In recent years, the Internet connection speed is steadily increasing in most countries around the world. While the global average connectivity speed rose by 13% in 2013, in the United Arab Emirates it registered a decline of 27%, new report says.
Globally, there’s a trend of increasing the Internet connection speed, an expected result from the constantly improving technologies and better Internet penetration. Recent report from cloud services provider Akamai analyses the state of the web and shows that the global speeds continued to rise, climbing 1.8% in the first quarter of 2014 to reach an average of 3.9 Mbps. The annual growth is even more impressive – the average connection sped up 13% from the same period of 2013. And according to the report, the jump will be even bigger in the next quarter and will exceed 15% on year-on-year basis in 2015.
At present, South Korea offers the fastest average Internet connection speed of 23.6 Mbps and posted a stunning annual increase of 145%. It is followed by Japan and its 14.6 Mbps and Hong Kong with 13.3 Mbps. The rest of the top 10 countries are all European, all reporting annual increases and the only one to experience a quarter-to-quarter drop is the 8th entry in the ranking, the Czech Republic. Huge gains from last year were reported by Sudan – its average connection speed jumped 196% reaching 3.2 Mbps. Surprisingly, the U.S. didn’t make it to the top 10, despite its 10% quarter-to-quarter increase. It is currently at 12th position (5.5 Mbps), while Canada is 11th and first in the region with 6.6 Mbps.
The UAE also didn’t make it to the top 10. In fact, it is the only country in the large EMEA (Europe, Middle East, Africa) region which saw a lower average connection speed from last year. It lost 27% to reach 4.3 Mbps, falling to No.58 in the global ranking.

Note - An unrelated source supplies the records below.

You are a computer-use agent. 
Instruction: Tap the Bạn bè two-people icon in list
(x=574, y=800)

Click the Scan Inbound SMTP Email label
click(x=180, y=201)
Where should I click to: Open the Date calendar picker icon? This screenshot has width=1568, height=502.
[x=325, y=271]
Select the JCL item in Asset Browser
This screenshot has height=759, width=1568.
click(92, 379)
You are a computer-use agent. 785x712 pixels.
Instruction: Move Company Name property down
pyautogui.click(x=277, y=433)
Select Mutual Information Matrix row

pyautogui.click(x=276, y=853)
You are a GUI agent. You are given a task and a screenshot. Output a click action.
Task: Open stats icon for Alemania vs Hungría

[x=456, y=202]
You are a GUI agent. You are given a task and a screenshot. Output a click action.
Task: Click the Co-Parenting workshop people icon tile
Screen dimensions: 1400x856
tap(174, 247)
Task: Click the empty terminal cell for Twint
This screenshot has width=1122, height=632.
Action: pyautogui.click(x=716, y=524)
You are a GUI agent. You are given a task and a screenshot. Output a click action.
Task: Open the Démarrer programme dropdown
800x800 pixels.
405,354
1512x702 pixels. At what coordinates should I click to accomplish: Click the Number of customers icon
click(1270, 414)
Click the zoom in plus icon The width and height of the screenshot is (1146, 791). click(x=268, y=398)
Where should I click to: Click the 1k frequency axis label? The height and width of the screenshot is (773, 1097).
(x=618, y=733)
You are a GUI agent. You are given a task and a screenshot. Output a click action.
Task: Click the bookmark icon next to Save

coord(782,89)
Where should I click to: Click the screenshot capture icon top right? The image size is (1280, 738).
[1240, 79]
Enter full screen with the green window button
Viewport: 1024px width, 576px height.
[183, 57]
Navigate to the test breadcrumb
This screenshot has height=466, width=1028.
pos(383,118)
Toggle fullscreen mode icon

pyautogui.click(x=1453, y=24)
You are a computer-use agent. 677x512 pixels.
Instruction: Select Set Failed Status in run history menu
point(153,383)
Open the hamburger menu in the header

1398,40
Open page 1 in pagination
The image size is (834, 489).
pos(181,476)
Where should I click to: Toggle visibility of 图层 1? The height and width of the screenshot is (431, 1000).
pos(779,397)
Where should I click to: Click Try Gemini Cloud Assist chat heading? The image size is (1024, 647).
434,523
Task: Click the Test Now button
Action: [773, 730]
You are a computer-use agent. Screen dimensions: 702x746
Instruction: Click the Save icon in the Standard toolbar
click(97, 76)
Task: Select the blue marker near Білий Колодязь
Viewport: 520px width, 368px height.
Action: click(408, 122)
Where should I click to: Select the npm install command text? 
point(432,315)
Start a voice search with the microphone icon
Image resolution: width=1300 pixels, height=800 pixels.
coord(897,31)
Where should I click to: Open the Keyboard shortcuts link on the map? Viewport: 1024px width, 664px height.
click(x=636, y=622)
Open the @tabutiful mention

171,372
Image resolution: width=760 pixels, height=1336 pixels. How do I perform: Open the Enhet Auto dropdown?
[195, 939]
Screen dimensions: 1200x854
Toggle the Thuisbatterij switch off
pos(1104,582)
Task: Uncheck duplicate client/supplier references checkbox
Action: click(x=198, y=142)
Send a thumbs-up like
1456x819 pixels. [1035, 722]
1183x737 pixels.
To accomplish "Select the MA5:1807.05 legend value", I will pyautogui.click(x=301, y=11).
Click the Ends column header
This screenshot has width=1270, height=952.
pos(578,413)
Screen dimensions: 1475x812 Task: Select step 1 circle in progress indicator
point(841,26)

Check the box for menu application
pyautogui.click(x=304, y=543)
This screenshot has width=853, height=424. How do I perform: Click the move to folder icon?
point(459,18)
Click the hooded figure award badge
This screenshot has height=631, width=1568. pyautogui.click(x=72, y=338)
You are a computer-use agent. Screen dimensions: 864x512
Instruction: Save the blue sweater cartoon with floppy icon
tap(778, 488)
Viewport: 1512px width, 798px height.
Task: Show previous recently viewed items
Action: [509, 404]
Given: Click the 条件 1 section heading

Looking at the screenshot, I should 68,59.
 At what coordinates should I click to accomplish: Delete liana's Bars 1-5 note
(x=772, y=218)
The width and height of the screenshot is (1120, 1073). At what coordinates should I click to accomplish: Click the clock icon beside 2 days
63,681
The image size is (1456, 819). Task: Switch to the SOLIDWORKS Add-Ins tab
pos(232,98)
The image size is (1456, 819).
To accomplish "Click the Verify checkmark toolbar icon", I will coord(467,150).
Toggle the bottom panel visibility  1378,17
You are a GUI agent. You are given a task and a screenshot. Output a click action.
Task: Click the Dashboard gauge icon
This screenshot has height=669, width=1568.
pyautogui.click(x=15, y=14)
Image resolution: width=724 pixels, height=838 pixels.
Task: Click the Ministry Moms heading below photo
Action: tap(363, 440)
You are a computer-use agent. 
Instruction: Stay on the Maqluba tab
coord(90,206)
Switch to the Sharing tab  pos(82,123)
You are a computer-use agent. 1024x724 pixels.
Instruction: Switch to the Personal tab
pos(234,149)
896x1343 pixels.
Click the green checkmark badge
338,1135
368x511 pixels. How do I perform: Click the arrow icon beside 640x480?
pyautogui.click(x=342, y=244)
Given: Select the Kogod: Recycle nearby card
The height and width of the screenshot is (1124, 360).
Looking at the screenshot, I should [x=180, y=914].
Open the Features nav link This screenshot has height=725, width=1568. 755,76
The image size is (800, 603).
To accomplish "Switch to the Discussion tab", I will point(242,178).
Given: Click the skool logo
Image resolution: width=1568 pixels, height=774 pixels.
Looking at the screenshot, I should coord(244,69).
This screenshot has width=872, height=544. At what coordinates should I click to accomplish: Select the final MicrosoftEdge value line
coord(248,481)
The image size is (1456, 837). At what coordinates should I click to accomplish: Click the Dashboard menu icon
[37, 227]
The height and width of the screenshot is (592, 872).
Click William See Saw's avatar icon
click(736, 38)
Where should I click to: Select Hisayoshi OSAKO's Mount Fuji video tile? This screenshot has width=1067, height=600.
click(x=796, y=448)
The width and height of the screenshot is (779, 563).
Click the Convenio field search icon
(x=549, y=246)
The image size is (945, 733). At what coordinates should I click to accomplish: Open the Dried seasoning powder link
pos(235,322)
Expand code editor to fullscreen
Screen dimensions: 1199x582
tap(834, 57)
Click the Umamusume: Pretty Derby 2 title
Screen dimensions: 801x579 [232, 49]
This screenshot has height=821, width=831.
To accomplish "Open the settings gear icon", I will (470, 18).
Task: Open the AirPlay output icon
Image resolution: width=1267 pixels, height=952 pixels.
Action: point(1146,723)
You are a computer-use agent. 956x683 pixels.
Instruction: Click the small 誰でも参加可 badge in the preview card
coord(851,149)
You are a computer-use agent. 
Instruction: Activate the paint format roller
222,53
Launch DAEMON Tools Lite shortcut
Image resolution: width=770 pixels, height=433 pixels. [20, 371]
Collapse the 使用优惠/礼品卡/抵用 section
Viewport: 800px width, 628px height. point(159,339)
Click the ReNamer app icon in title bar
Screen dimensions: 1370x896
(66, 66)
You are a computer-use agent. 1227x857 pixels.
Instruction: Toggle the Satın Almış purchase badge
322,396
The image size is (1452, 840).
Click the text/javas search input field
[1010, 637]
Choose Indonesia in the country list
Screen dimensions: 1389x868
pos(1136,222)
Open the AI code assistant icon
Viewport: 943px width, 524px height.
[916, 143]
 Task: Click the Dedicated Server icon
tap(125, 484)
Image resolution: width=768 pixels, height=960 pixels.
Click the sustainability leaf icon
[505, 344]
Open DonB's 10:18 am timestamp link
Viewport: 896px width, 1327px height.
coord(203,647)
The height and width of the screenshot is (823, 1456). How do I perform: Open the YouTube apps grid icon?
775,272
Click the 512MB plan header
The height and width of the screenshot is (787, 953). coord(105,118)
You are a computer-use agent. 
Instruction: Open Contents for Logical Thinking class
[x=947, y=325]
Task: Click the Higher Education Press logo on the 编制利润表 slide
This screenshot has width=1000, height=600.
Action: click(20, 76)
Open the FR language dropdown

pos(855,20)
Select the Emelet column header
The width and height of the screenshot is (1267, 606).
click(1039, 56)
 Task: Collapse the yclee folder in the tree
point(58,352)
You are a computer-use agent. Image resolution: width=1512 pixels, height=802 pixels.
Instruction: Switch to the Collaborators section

However, looking at the short-term statistics, UAE’s average Internet connection speed increased by 3% from the previous quarter. When it comes to average peak connection speeds (which represents the average of the maximum speeds measured in the country), the UAE shows even worse performance. The country saw both short- and long-term decreases – down 22% and down 66% respectively. The drop is even more dramatic for the high broadband (>10 Mbps) connectivity – down 74% from 2013.
The average Internet connection speed in Libya is the slowest in the world – at 0.5 Mbps. The report also shows the number of unique IPv4 addresses – the U.S. is leading with 162,675,451, followed by China with 123,526,069.